= What is needed =
Reproduce the records below word for word.

= Provided data =
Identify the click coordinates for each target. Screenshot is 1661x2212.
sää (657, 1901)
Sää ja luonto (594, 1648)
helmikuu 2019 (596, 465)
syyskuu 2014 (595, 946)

= Your response =
Identify the click coordinates for each target. Screenshot is 1661x2212.
sää (657, 1901)
Sää ja luonto (594, 1648)
helmikuu 2019 (596, 465)
syyskuu 2014 (595, 946)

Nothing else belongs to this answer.